The next day we continued our trek heading towards the village of Langtang. Before long our first snowy peak was sited and we really started to feel like we were getting somewhere. From here we pushed onto Kyamijn Gyompa where we planned to spend a couple of days before heading up to Yala Peak Base Camp. By now we were at jut under 4000m and the altitude was starting to have its affect on most of the group. A couple of acclimatisation walks amongst the snowy peaks helped to raise spirits and at last we all felt like we were getting somewhere. We had been blessed with blue skies all the way and were hoping it would hold for the next couple of weeks .... how wrong we were! The camp at Kyamijn Gyompa felt really wild with Yaks all around us and using a dug latrine rather than villages toilets - much to Lea’s enjoyment
We then pushed onto the next camp at 4300m. This was a quick walk only taking a few hours but again the altituide was taking its toll. It was decided to take another rest day before pushing onto our main Base Camp at just over 5000m. From here we would attempt both Yala Peak for acclimatisation before setting an Advanced Base Camp and hopefully pushing onto the summit of our Unclimbed Peak.
This next stage soon left the green behind as we scrambled over glacial moraine to a beautiful spot beside a glacial lake with beautiful ice cliffs beyond. The camp was soon constructed amongst the rocks. Unfortunately no sooner were the tents up and it started to snow and so it continued for 3 days putting down nearly a metre in that time!!!!!!

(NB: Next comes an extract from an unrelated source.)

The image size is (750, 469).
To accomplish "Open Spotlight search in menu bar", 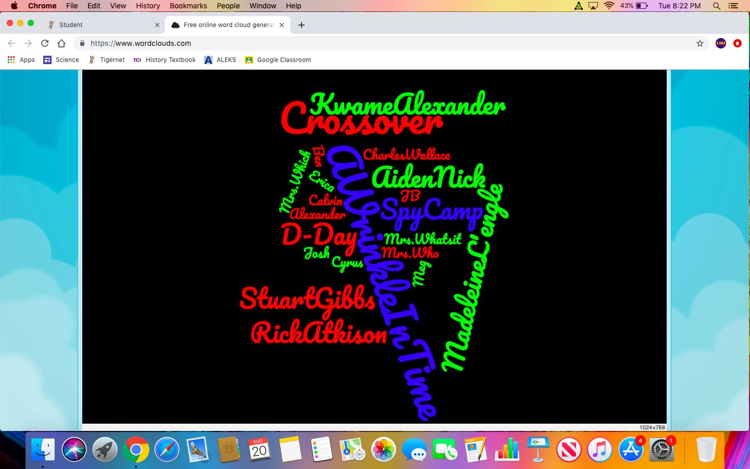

The next day it was all doom and gloom. Avalanches had been rumbling all round the valley all night and although the location of our camp was pretty safe with conditions worsening it would get more dangerous a time went by. With this much snow it was obvious that our target would need at least 5 days before it would be safe to try and climb, time which we didn’t really have. With worsening conditions we decided to retreat to the relative safety of Kyamijn Gyompa where we could wait out the storm in more comfort.
The descent was long and hard, especially so for the porters that were by now wearing most of our kit. Some of the snow was very deep and it was a cold and wet team that crawled into Kyamijn Gyompa just as the light was beginning to fade. We spent a fantastic evening with the Sherpas & Porters sharing the warmth of the fire, not to mention the local wine
By morning it was still snowing and it was becoming increasingly obvious that our summit attempt had gone Sunshine in the afternoon lifted spirits and the valley was now covered in snow, a completely different picture to a few days before. News from other regions in Nepal was of worse conditions, especially in the Annapurna region where nearly 20 people were missing. This with the resumption of the snow at night fall made it increasingly obvious that we had made the right decision to descend.
The decision to abandon any hope of climbing was an easy one to make and the next morning we started the long march back to Syrabubensi. After a couple of hours we had descended beneath the snowline and the sun came out for us to enjoy a warm lunch stop. At this point the expedition split with a number of Sherpas and Porters staying behind to retrieve the remaining kit from Base Camp while the rest of us headed back to Kathmandu. Goodbyes were made and team photos taken before we continued our journey down.
It took us two days to return to the road head at Syrabubensi where a bus awaited to whisk us back to Kathmandu. It seems strange to be back in the city a week earlier than planned but with the news coming from other areas of the country we are happy with our decision to return.
Our plans are to spend the next few days exploring Kathmandu, the surrounding areas and enjoying the start of the Deepawali Festival.